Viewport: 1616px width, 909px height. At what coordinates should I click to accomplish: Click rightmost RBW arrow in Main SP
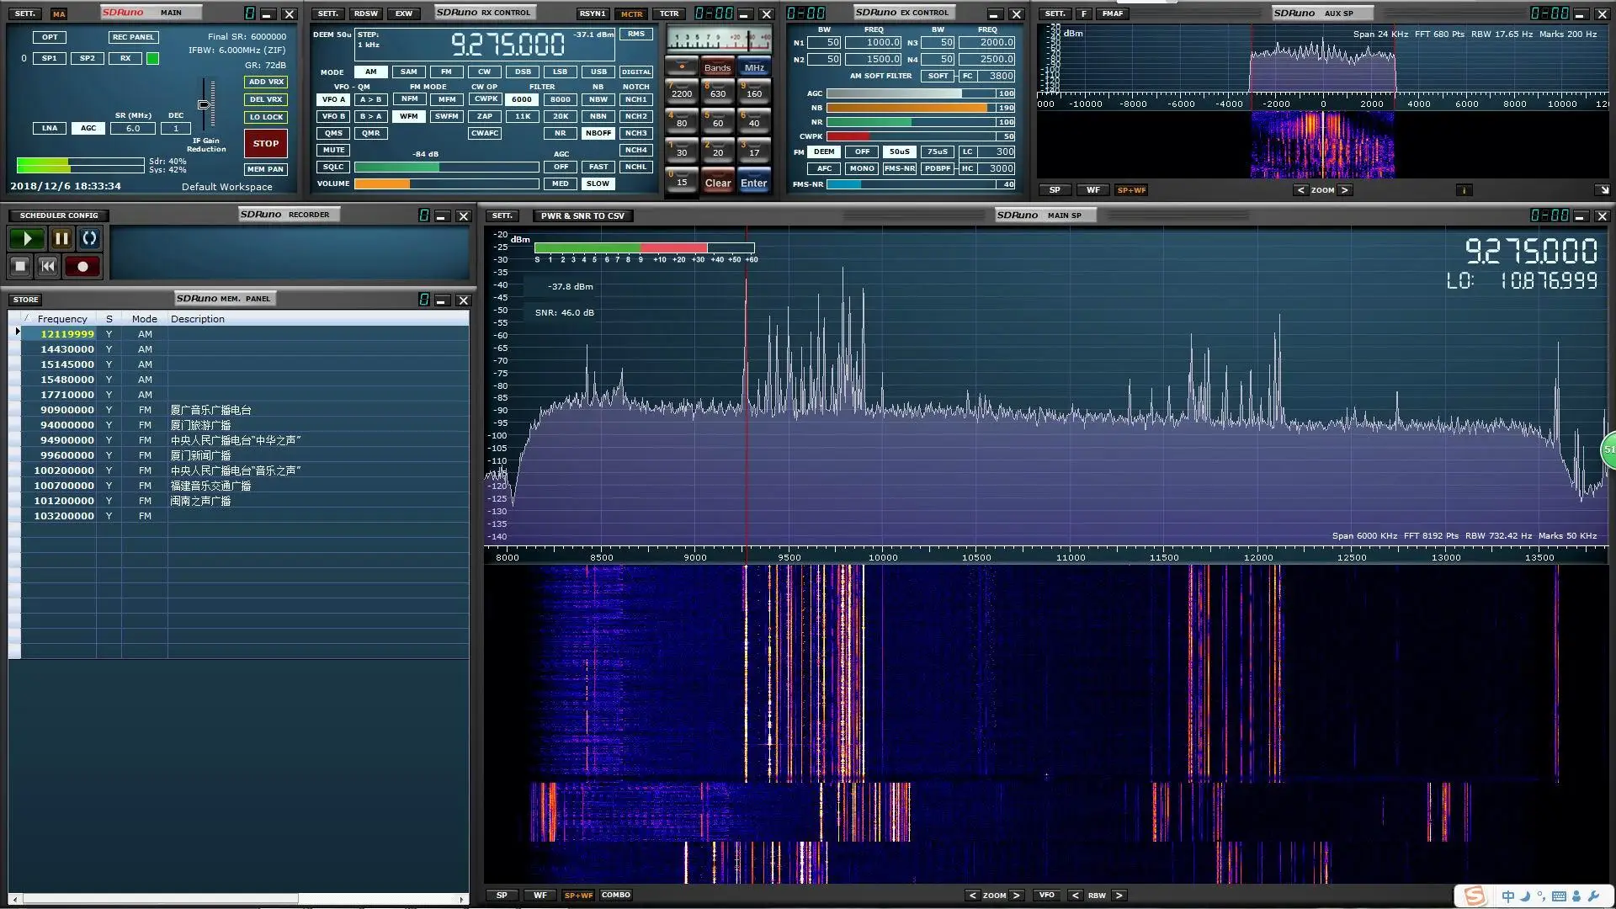click(1119, 896)
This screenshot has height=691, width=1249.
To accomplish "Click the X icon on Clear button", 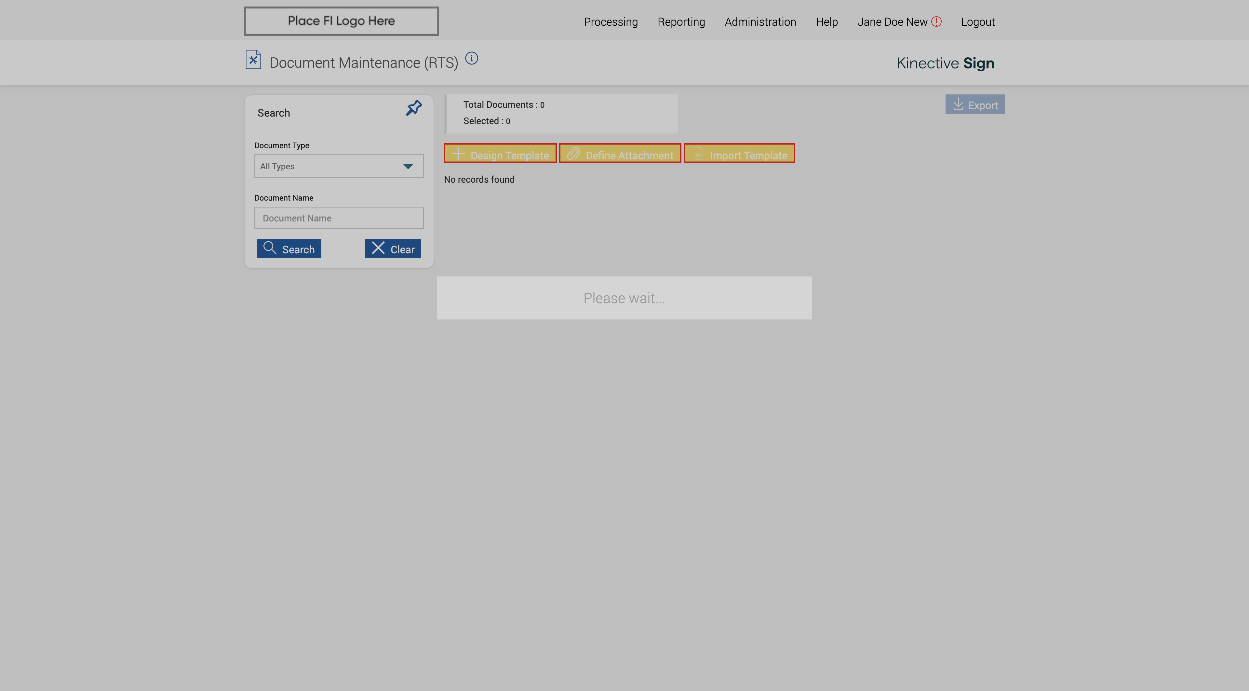I will [378, 248].
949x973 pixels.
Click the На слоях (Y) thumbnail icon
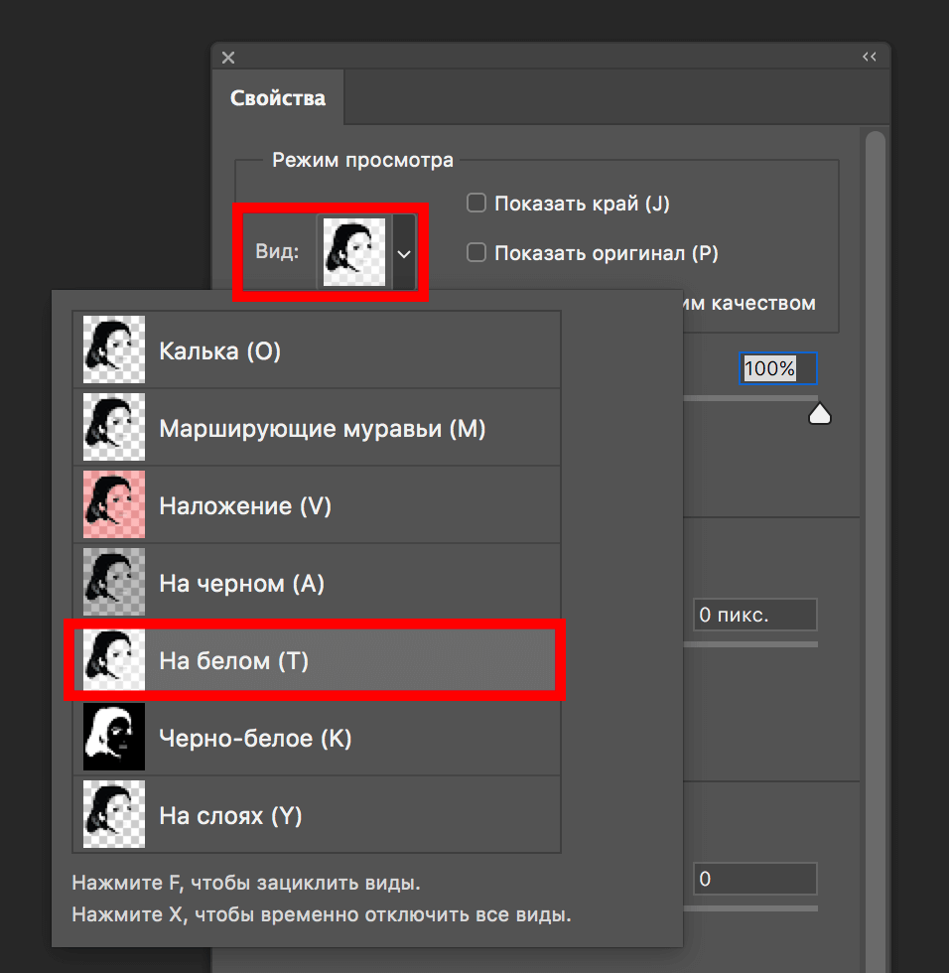114,815
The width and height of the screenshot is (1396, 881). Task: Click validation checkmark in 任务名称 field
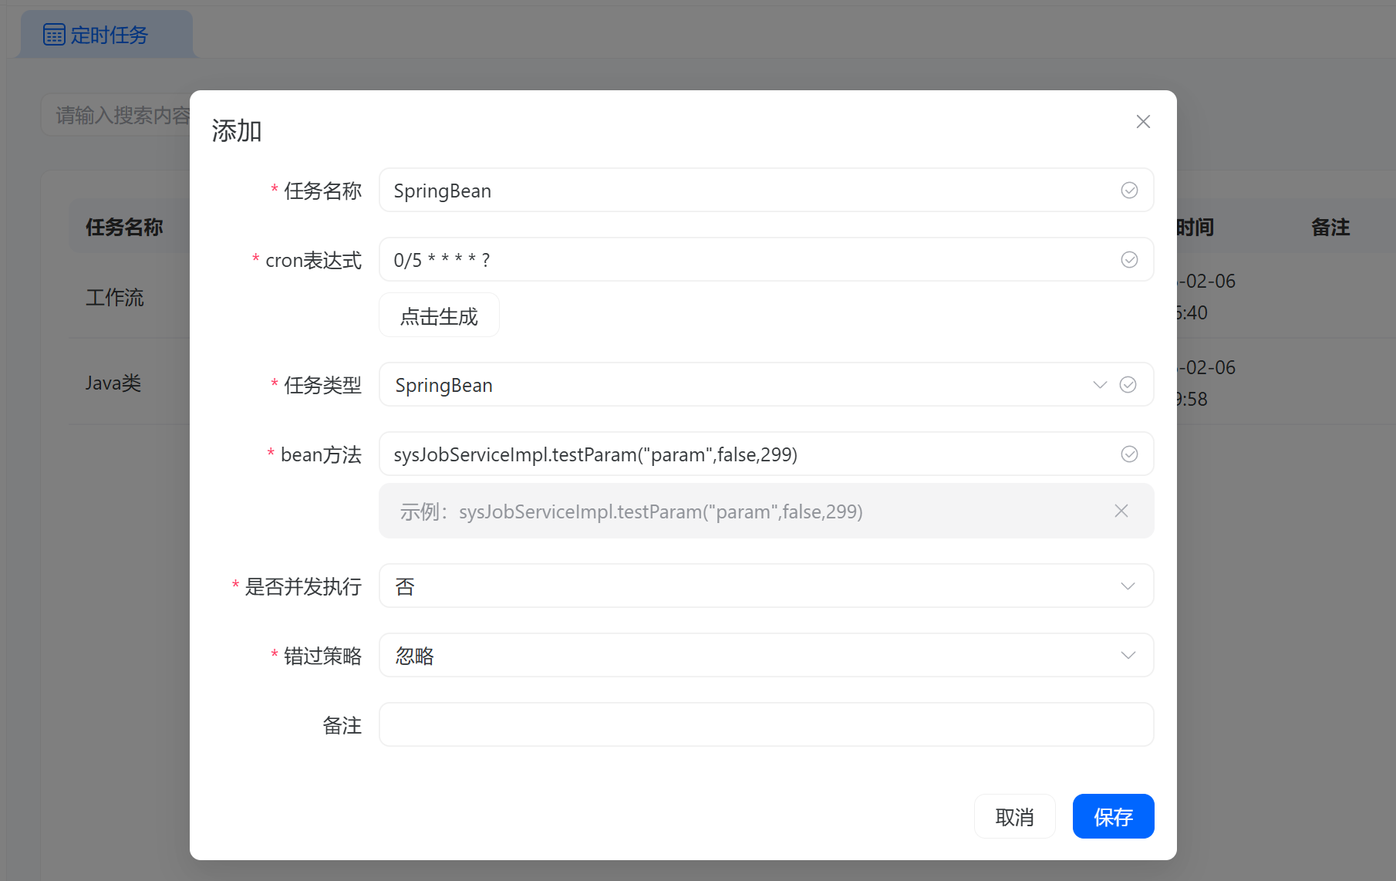[x=1129, y=191]
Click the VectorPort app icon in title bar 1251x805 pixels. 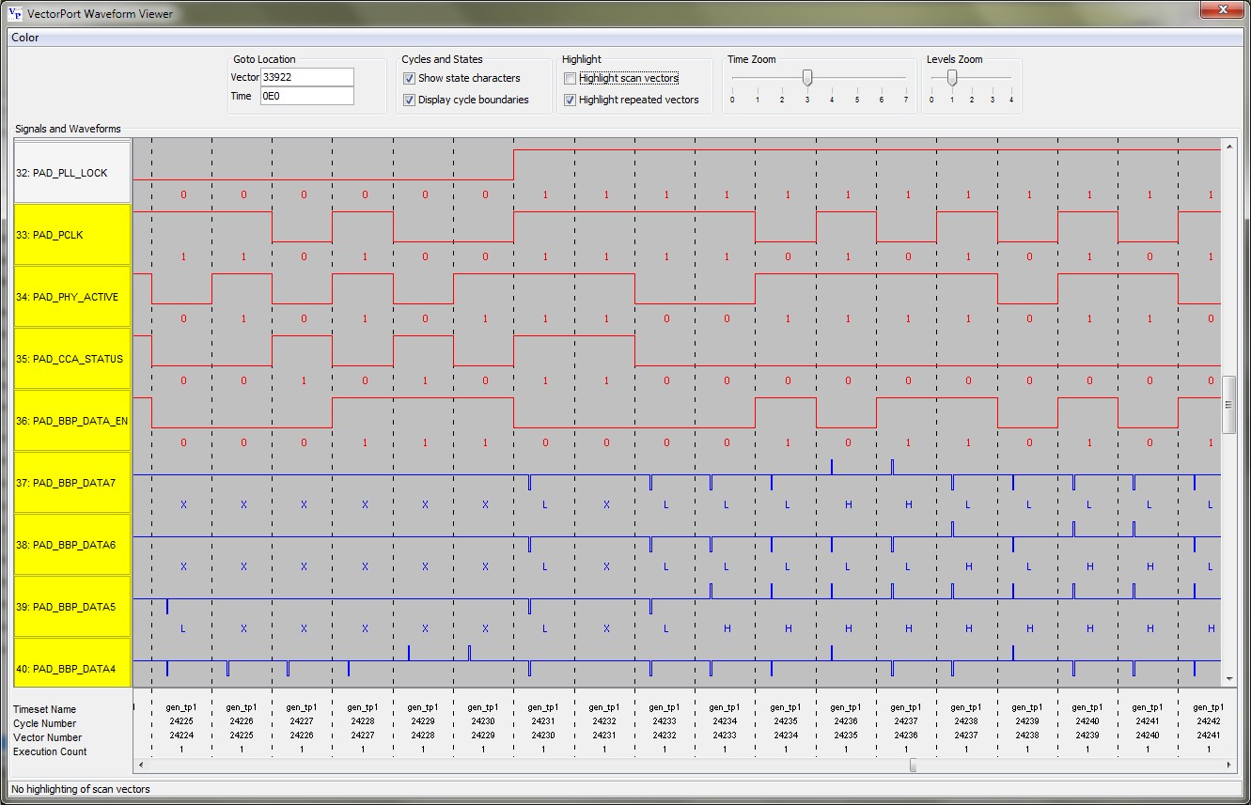pyautogui.click(x=14, y=13)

### Task to complete
Locate every line in the items above that contains the string "screenshot", counting only matches with the same uppercase and lowercase letters, and copy each of those lines.

### Result of the exercise
This screenshot has height=691, width=1249.
The width and height of the screenshot is (1396, 881). Task: Click validation checkmark in 任务名称 field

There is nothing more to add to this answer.